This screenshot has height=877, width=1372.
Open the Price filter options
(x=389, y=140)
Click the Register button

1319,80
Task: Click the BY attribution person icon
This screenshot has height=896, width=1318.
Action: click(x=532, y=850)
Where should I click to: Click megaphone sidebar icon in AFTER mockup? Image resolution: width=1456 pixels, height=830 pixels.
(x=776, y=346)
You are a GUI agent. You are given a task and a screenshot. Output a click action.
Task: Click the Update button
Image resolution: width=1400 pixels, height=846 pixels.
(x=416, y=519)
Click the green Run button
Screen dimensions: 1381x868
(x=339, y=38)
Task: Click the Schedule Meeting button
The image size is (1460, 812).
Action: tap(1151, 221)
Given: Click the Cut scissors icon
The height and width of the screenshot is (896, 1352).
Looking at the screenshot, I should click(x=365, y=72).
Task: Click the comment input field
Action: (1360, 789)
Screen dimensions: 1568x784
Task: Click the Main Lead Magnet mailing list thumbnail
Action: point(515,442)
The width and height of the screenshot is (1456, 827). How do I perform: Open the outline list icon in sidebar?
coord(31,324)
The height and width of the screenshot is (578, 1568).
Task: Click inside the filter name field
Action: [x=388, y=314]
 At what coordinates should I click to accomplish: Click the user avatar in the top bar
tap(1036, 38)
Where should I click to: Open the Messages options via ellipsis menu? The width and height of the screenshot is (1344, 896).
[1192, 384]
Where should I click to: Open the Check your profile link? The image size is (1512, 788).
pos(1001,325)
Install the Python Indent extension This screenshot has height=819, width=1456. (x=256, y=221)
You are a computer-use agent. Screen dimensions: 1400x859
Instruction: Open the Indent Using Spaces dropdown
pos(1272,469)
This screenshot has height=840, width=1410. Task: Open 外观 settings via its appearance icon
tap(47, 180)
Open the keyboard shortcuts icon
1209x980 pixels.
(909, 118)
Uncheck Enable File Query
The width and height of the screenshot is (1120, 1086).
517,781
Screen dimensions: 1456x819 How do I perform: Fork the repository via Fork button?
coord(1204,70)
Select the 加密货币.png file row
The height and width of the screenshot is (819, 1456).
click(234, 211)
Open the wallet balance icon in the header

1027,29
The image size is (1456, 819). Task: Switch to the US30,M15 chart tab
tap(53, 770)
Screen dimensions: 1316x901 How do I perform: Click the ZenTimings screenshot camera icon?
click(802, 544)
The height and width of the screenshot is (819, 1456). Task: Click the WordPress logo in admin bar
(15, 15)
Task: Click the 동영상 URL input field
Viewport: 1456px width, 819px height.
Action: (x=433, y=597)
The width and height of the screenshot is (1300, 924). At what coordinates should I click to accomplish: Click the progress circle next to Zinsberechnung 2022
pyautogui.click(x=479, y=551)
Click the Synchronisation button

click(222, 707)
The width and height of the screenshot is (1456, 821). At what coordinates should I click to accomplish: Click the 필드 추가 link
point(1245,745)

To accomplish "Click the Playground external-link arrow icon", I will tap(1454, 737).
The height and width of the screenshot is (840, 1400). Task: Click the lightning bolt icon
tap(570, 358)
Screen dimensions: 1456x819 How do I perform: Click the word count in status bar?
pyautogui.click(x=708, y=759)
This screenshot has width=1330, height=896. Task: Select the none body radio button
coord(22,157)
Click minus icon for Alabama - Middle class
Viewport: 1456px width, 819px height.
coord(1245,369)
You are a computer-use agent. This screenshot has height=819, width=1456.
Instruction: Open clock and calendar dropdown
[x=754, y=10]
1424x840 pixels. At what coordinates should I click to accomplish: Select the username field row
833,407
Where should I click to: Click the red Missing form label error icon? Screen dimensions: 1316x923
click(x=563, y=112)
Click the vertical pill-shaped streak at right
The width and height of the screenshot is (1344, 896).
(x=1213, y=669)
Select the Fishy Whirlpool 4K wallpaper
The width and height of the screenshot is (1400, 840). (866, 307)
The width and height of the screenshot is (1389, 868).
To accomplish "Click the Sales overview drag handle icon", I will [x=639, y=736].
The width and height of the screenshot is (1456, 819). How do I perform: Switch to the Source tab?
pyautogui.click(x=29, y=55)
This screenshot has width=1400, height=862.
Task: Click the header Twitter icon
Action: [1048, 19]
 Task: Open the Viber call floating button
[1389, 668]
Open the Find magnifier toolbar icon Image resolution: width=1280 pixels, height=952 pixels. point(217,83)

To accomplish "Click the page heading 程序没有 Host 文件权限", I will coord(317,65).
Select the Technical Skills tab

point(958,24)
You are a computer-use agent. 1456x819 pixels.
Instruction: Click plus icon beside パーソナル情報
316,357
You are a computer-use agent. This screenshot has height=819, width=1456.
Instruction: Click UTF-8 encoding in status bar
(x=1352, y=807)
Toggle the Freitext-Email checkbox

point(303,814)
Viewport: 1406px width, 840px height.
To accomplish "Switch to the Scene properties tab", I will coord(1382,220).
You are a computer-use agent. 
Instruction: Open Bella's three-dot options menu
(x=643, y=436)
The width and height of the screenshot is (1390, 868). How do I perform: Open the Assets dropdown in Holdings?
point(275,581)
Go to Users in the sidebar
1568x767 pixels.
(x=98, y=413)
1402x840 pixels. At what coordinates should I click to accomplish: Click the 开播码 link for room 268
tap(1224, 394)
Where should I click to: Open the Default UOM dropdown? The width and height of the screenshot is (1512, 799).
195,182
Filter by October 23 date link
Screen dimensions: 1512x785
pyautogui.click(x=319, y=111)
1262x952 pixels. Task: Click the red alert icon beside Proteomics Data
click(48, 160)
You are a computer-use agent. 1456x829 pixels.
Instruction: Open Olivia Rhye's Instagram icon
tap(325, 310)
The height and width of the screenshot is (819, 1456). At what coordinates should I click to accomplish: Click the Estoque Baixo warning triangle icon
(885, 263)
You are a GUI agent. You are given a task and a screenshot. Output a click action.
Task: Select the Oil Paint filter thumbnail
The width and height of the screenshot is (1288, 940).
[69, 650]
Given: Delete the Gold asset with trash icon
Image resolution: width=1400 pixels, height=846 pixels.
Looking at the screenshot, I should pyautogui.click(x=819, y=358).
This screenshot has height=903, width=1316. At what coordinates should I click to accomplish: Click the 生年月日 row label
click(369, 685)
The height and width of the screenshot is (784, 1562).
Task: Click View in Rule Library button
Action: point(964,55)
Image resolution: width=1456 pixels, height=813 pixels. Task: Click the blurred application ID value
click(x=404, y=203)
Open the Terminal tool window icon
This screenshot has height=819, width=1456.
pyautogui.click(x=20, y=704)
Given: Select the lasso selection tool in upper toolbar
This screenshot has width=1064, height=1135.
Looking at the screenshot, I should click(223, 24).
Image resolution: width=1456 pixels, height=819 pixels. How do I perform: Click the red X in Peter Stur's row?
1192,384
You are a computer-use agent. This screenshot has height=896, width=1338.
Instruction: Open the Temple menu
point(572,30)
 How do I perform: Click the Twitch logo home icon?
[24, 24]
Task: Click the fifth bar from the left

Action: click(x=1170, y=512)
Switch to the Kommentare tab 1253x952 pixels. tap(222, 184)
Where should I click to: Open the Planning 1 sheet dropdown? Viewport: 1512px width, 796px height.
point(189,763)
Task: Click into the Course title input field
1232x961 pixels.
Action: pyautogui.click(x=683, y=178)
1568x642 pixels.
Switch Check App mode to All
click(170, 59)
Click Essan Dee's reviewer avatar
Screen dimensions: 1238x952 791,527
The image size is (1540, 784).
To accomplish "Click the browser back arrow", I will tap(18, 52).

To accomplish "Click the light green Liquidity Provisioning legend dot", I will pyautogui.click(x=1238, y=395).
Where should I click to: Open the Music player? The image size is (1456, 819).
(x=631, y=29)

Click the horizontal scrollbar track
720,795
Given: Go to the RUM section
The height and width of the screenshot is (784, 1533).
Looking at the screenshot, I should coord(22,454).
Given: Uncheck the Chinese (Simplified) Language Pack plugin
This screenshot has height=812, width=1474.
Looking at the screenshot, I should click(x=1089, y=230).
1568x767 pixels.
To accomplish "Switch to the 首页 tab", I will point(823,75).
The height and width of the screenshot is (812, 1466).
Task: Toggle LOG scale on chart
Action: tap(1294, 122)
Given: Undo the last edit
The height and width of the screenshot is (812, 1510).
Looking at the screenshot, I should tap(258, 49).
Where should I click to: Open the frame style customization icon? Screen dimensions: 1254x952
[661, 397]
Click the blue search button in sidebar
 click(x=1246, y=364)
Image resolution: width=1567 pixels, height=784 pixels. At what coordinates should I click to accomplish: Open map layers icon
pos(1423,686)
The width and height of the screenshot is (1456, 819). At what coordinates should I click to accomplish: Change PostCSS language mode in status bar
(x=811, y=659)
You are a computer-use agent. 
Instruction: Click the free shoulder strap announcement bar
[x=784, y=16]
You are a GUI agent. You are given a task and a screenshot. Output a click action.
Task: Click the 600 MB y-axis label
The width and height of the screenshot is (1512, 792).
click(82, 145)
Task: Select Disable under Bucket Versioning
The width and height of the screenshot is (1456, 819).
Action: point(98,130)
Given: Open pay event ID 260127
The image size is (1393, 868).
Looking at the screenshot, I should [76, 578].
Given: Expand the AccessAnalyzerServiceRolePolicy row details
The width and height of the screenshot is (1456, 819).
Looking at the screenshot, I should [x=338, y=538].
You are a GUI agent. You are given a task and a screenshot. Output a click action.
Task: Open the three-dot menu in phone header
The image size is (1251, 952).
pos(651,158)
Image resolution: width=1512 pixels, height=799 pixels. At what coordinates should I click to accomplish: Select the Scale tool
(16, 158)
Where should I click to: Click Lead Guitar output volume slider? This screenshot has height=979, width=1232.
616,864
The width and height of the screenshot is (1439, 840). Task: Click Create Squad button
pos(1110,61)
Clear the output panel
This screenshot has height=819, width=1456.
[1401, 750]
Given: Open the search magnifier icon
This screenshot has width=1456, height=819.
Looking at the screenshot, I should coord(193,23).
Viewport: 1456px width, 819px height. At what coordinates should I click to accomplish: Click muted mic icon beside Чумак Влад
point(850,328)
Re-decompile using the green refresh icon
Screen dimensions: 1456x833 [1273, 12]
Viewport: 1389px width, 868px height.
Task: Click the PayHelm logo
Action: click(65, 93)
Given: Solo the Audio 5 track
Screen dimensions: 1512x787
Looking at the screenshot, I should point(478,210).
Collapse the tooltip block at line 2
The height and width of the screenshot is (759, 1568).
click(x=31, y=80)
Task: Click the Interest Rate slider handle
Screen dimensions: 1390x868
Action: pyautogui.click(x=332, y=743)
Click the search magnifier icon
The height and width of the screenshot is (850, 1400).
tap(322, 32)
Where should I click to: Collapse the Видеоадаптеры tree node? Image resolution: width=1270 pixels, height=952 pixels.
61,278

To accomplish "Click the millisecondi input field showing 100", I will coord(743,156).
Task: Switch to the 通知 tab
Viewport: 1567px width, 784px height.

- [WORK REQUIRED]
Isolate each line of the listing above that includes "handle". Copy it.

- [TASK RESPONSE]
To accomplish "Click the Sales overview drag handle icon", I will [x=639, y=736].
Task: Click the Interest Rate slider handle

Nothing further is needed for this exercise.